WRITTEN TASK
Render the records between the line containing "The height and" and the line containing "Switch property grid", inclusive, as a numbered list, omitting any blank lines.

===== ENTRIES

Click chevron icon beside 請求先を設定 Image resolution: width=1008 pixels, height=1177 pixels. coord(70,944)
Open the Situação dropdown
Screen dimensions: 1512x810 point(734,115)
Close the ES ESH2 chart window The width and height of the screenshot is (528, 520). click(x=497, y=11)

==========
===== ENTRIES

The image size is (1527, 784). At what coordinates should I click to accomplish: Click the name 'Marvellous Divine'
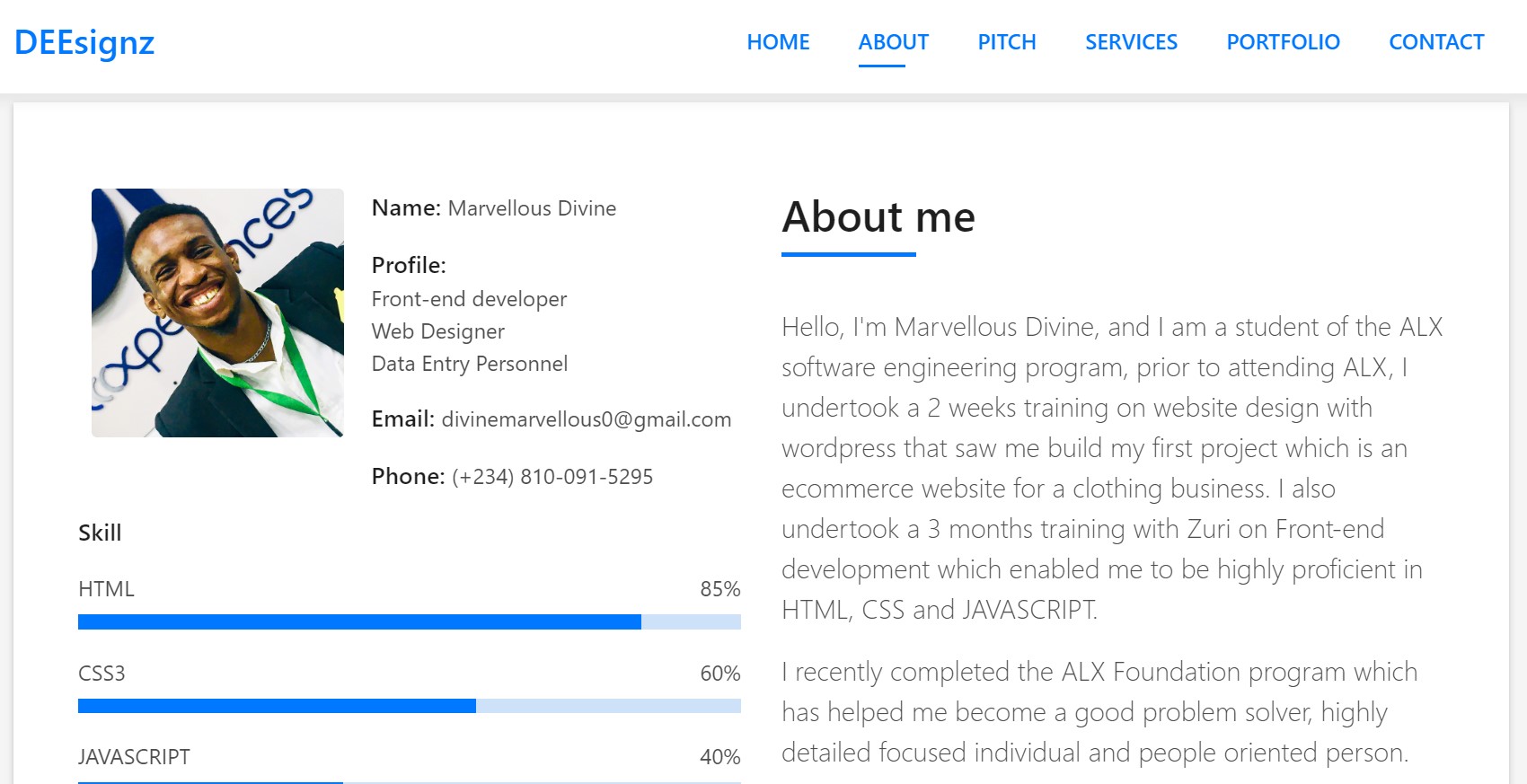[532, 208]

==========
===== ENTRIES

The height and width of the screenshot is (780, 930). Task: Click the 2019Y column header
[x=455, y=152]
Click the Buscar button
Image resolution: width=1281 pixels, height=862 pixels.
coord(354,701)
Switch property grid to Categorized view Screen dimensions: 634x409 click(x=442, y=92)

==========

FINISHED EXERCISE
1. The height and width of the screenshot is (780, 930). Task: Click the 2019Y column header
2. [x=455, y=152]
3. Click the Buscar button
4. Image resolution: width=1281 pixels, height=862 pixels.
5. coord(354,701)
6. Switch property grid to Categorized view Screen dimensions: 634x409 click(x=442, y=92)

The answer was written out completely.